CS 100.5: Sorting Part 2

Posted by AdamT213 on April 11, 2018

Before we begin, I did in fact butcher the quote from yesterday. Mr Dimopolous actually said “Jumping from failure to failure with undiminished enthusiasm is the big secret to success” See, way more poetic. Now, onto topics of substance.

As promised, merge sort is a much better algorithm than the previous two. In the worst case, it runs in O(n log n) time. One important thing to note is that merge sort is a recursive algorithm, with a “merge” step that gets called repeatedly. It works by maintaining 3 queues, 2 sorted queues with inputs and 1 empty, to begin with. At each step, the smaller of the two first values in the sorted queues (and therefore the current min), is moved from its current position to the end of the third queue. Once one queue is empty, the remaining non-empty one is concatenated to the end of the third queue. The trick, then, is ensuring that the input queues are always sorted.

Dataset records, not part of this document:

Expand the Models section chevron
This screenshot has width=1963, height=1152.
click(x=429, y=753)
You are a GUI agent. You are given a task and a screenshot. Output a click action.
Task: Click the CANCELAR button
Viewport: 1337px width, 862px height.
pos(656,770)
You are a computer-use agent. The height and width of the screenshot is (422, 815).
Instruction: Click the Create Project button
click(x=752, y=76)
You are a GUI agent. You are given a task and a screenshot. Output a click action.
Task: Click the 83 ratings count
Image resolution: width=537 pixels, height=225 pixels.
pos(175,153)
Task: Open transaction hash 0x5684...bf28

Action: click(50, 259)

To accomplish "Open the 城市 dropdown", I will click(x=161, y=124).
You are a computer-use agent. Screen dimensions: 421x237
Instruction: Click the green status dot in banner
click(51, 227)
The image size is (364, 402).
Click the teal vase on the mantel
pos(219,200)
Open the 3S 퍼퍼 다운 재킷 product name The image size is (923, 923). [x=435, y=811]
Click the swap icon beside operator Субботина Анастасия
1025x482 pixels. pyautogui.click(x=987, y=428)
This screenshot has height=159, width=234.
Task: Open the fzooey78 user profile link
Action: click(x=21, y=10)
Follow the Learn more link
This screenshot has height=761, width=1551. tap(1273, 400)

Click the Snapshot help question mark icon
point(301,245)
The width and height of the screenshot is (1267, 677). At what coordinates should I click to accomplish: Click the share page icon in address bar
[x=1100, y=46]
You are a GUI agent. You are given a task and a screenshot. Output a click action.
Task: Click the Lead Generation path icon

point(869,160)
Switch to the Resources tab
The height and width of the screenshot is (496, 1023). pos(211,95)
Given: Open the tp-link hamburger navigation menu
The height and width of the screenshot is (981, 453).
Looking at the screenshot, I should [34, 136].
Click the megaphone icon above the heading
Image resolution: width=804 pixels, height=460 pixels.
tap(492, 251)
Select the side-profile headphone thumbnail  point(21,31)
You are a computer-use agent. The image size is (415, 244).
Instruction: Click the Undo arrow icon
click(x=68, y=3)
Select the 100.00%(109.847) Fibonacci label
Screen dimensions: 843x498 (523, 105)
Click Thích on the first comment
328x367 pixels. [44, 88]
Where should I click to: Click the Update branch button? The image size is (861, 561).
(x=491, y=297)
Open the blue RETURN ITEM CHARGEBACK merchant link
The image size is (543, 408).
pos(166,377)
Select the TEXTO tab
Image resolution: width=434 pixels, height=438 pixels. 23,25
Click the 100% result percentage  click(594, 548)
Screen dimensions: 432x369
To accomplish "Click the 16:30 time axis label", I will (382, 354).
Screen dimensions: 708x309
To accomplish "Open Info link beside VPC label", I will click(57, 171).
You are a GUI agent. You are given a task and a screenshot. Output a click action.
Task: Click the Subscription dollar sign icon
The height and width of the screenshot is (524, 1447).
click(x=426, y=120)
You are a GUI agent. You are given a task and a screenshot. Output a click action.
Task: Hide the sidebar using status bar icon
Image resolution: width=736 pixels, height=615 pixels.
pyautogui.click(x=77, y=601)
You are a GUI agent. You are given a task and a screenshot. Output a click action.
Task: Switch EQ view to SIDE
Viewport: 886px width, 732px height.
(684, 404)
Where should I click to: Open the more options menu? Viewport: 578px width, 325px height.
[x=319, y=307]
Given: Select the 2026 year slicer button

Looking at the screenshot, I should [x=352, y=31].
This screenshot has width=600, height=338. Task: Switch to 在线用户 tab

Again, we rely on the fact that a list of length 1 is, by definition, sorted. So, we take our input list and break it down into smaller and smaller pieces, until eventually, we are left with n lists of length 1. We then recursively sort and merge these lists until we are once again left with one list of length n. This is easier to see in practice, so let’s say we had a list containing 5,4,9,2,11,13,17,6. The first step is to divide it into two lists, consisting of 5,4,9,2 and 11,13,17,6, respectively. This process is repeated, until we are left with individual lists of 5,4,9,2,11,13,17, and 6. We then go back up the recursion tree, merging the lists in the same fashion. The first merge step yields four lists, 4,5, 2,9, 11,13 and 6,17. The second step yields 2,4,5,9, and 6,11,13,17, and the rest is clear to see. The pseudocode for this procedure is below.

function mergesort(array, low, high) 
    middle = (low + high)/2 
		mergesort(array, low, middle) 
		mergesort(array,  middle + 1, high) 
		merge(array, low, middle, middle + 1, high) 

It is easy to see why this algorithm runs in n log n time, since there are log n levels of recursion, and at each level, n work is done (at most). However, it is worth noting that merge sort is not in place for arrays, since another array must be maintained to hold the results of the merging steps. This inefficiency leads us to quicksort, which is the best sorting algorithm for arrays, and the one that, as a beginner, you should presume to use, unless you know of a good reason not to.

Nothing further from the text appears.